Why did Joseph need that coat in the desert, anyway? That’s like women wearing fur coats in Las Vegas. Show-off.
I didn’t venture very far from home this weekend, even though I should have gone to Ritz and seen about getting my Diana negatives put on disc. It looked like rain, and I didn’t feel like getting soaked again. In fact as I was coming home from running errands it started to sprinkle.
I made these cheesy garlic biscuits, I got the recipe from a Plurk buddy. Supposedly they’re like those biscuits from Red Lobster that everyone loves, but I’ve eaten there exactly once in my life, and that was like 20 years ago, so I can’t vouch for that. They ARE really good, though. Totes easy:
- Mix 2 cups Bisquick, 1 1/2 cups grated cheddar cheese, and 1/2 tsp. garlic powder. Stir in 2/3 cup milk. Drop by full tablespoons onto greased cookie sheet and bake at 350 degrees for 10 minutes.
- While they’re baking, melt 2 tbsp. butter together with 2 tsp. oregano and 1 tsp. garlic salt. Brush tops of biscuits, then bake for another 5 minutes or until golden brown on top.
I couldn’t sleep last night, but I don’t think it was insomnia. I just wasn’t tired. I’ve actually been sleeping better lately, ironically since I stopped taking melatonin. I ran out and was too lazy to get more (since we set the clocks back I wasn’t eager to bike to the store in the dark). Last weekend I actually slept 12! hours on Friday night/Saturday morning. I haven’t done that in more than a year.

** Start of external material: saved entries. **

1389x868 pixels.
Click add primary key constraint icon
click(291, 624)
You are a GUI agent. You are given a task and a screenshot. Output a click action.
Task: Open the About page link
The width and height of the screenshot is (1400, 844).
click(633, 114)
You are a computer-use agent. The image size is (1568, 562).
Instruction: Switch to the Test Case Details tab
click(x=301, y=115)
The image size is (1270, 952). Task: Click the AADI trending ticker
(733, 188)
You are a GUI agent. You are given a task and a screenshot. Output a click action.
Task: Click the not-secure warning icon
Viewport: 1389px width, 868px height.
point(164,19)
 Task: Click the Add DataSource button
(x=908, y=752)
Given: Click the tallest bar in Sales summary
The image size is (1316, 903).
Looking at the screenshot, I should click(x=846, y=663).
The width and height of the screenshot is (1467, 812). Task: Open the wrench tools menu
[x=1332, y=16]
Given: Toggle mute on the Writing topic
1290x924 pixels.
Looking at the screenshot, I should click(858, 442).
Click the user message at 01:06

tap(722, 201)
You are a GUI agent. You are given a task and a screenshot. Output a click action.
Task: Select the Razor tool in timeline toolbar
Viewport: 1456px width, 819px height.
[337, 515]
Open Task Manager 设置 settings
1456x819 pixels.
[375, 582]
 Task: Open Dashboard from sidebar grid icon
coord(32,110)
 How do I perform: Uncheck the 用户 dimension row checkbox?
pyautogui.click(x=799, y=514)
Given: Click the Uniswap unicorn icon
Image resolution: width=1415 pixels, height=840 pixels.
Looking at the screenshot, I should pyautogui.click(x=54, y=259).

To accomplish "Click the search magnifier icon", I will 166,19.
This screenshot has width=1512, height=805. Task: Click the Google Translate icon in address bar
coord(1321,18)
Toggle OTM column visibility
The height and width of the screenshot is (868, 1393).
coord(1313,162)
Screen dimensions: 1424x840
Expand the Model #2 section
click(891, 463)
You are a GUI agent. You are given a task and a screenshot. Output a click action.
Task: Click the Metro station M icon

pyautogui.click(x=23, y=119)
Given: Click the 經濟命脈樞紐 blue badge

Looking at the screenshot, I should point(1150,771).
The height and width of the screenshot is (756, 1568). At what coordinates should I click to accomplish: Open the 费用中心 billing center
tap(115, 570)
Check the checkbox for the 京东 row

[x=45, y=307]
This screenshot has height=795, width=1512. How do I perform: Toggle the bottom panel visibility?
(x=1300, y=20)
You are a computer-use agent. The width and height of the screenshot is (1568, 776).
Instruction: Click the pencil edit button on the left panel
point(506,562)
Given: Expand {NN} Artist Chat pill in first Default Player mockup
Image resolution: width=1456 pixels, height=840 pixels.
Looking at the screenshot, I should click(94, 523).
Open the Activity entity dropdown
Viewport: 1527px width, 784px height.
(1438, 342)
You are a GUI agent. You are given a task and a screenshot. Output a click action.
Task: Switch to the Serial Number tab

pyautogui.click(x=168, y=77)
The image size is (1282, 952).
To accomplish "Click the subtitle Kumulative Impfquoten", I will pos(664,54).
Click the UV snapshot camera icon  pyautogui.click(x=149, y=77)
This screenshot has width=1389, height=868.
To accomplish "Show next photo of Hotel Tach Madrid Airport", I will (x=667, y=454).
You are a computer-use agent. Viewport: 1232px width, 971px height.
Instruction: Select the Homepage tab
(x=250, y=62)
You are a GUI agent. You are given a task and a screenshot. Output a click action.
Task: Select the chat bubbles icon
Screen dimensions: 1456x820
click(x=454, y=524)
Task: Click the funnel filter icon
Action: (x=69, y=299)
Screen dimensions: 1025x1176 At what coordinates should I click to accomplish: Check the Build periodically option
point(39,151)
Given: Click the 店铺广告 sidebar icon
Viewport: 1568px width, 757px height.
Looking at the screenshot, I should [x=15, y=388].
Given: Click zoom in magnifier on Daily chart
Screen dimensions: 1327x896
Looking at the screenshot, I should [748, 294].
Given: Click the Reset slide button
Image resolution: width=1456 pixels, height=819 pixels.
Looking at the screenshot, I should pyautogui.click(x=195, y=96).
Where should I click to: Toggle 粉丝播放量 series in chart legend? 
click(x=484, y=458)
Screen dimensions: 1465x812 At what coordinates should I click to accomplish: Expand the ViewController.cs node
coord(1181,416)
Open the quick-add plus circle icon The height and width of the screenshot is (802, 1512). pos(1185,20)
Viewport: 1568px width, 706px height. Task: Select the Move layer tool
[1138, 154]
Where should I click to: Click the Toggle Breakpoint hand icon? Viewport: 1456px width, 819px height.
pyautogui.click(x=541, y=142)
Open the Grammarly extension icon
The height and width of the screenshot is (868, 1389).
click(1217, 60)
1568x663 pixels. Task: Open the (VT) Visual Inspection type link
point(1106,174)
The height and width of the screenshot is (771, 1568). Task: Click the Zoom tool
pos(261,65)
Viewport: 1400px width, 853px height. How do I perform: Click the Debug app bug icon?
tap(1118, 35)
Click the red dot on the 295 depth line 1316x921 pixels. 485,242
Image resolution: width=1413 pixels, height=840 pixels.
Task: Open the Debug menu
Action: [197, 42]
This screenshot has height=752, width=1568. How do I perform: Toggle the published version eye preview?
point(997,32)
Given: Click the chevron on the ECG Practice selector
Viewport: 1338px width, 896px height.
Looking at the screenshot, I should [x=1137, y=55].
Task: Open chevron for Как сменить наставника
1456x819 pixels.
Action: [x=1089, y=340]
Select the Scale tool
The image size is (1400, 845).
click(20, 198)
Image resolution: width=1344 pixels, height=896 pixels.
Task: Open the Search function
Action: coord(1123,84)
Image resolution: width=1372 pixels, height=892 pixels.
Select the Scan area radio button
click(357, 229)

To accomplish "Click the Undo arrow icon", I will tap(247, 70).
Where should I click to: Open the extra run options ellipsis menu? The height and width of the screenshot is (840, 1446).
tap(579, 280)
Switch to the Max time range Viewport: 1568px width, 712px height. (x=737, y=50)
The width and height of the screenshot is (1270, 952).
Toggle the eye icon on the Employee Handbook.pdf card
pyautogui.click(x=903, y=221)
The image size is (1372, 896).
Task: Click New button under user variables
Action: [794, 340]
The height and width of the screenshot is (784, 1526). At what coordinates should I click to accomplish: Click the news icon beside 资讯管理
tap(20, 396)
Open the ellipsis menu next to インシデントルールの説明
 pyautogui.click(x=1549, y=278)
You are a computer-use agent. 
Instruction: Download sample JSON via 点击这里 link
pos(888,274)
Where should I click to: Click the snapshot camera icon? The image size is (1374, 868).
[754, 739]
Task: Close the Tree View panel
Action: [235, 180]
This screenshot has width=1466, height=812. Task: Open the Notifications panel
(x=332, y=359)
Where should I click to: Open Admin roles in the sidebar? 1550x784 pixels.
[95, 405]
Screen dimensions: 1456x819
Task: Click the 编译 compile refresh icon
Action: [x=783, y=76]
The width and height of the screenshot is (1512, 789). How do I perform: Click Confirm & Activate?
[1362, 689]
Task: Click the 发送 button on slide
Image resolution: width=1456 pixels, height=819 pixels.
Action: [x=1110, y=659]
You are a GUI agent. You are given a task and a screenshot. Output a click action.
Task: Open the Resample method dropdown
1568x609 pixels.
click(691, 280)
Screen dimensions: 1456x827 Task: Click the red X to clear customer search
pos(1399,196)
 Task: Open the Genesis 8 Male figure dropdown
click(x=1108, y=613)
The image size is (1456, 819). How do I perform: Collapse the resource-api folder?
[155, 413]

I wonder if my body is producing more melatonin in the absence of exogenous melatonin? Phil once told me this story about these Buddhist monks who ate a vegan diet, barely enough to stay alive, and they had crazy-high cholesterol, because their bodies overcompensated for the total lack of it in their diet. I think he read about it in a medical journal.
Anyway, so last night was the first time in a couple of weeks that I haven’t gotten a great night’s sleep. I stayed up watching that Korean monster movie, The Host. The monster flick is a sadly uderused genre nowadays. And most of the ones that are made suck, like that execrable Godzilla movie with Ferris Bueller and some chick no one’s seen since.
I detected some anti-American sentiment. Whatever, South Korea. Everyone else hates us, pile it on. The only reason we have a military presence in your country is because you asked for our help to defeat the commies. …of course, that was like 50 years ago. I guess the American military does tend to overstay its welcome.
The origin story was pretty dumb — Formeldahyde? Really?? — but really, who cares. Just bring on the giant, mutated, man-eating, fish-amphibian thing. That’s what I liked about Cloverfield: They didn’t even bother with an explanation. It just crawled out of the ocean and started fucking shit UP. I mean, there was all that online crap about Slurmo or whatever the hell it was called, but they didn’t bother wasting any screen time with it.